Censure encore : le réseau social Weibo a fait disparaître, début 2024, des images virales de la danseuse chinoise transgenre Jin Xing qui brandissait un drapeau aux couleurs arc-en-ciel, symbole reconnu de fierté LGBT+. Son dernier spectacle a même été annulé en janvier 2025. Pourtant, cette artiste est une célébrité depuis des années en Chine.

La communauté lesbienne n’a plus de bar communautaire depuis juin 2024, lorsque le Roxie, dernier bar officiellement lesbien à Shanghai, a dû fermer "sous pression des autorités".

Des "trois non" à la censure

"Il est clair que les espaces de liberté pour les homosexuels deviennent de plus en plus rares en Chine", souligne Timothy Hildebrandt, spécialiste de politique sociale et des questions de sexualité en Chine à la London School of Economics. Pourtant, il n’en a pas toujours été ainsi.

La Chine a dépénalisé l’homosexualité en 1997 puis reconnu officiellement qu’il ne s’agissait pas d’une maladie mentale en 2001. Depuis lors, les homosexuels naviguent en eaux légales troubles. Ainsi, le mariage gay n’est pas reconnu en Chine, mais en 2016, la plainte d’un homme contre l’administration qui n’avait pas accepté d’enregistrer l’union avec son compagnon avait été jugée recevable par la justice. Victoire ? Quelque mois plus tard, pourtant, un tribunal avait rappelé que le mariage ne pouvait être célébré qu’entre un homme et une femme.

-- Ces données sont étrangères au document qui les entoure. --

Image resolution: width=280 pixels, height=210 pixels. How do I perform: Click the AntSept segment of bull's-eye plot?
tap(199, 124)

En fait, les autorités ont longtemps adopté "la doctrine des trois non - non à la répression, non au soutien et non à la promotion - qui est censée être toujours en vigueur", souligne Marc Lanteigne, sinologue à l’université Arctique de Norvège.

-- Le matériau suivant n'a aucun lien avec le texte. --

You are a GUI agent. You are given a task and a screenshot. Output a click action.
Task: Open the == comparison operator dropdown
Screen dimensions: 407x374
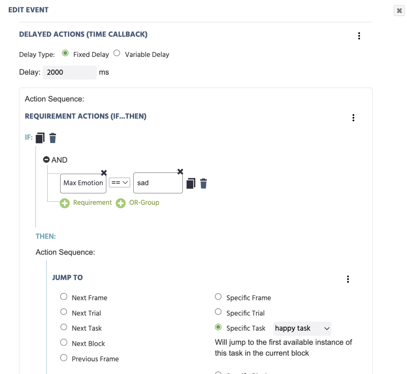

Ce laisser-faire a permis "aux années 2000 d’être une sorte d’âge d’or pour la communauté LGBT+", explique Timothy Hildebrandt. Mais les autorités ont nettement durci le ton ces cinq dernières années, ont constaté les experts interrogés par France 24. "En 2020, le défilé de la Shanghai Pride a été annulé, en 2021, les comptes sociaux de groupes LGBTQ étudiants ont disparu, puis en 2022, il y a eu l’interdiction de Grindr et en 2023, le centre LGBTQ de Pékin a été fermé", énumère Bao Hongwei.

La communauté LGBT+, victime collatérale

Pourquoi cette intensification de la répression ? En réalité, la question serait plutôt de savoir de quoi elle est le symptôme, d’après les experts interrogés. Car si les homosexuels pâtissent d’un climat de plus en plus délétère, c’est "parce que cette communauté est la victime collatérale du projet de ‘prospérité commune’ de Xi Jinping", assure Timothy Hildebrandt.

C’est un programme historique du parti communiste chinois pour promouvoir l’égalité à la fois économique et sociale que le président Xi Jinping remet de plus en plus en avant pour justifier son action. Mais "l'égalité, dans le sens maoïste, est très proche d’une sorte d’uniformité. Autrement dit, il n’est pas question d’accepter la différence, mais de promouvoir l’idée qu’on devient plus égal aux autres en leur ressemblant", résume Thimothy Hildebrandt.

Dans ce projet de "prospérité commune", il y a la mise en avant "des valeurs traditionnelles familiales et d’une certaine conception de la masculinité", souligne Marc Lanteigne.

L’importance accordée à la famille tient "au fait que la croissance de la population ralentit en Chine et que pour soutenir l’activité économique, il faut toujours plus de travailleurs", précise Bao Hongwei. Autrement, il faut plus de bébés pour plus de PIB.

Le PCC fait, en outre, "de plus en plus vibrer la corde nationaliste en mettant en opposition ce qui est chinois et ce qui est occidental. C’est encore plus flagrant depuis la fin du Covid-19", souligne Bao Hongwei. Les organisations et structures de soutien à la communauté LGBT+ en pâtissent directement car "comme ce sont souvent les associations les moins liées directement au pouvoir, elles sont le plus susceptibles d’être soupçonnées d’être infiltrées par l’Occident", souligne Marc Lanteigne.

La communauté LGBT+ se prend ainsi de plein fouet plusieurs évolutions politiques et sociales qui pourraient, a priori, n’avoir aucun rapport avec elle. Conséquence : "Il y a de plus en plus de personnes qui se sentent obligées de cacher leur homosexualité en Chine", reconnaît Timothy Hildebrandt.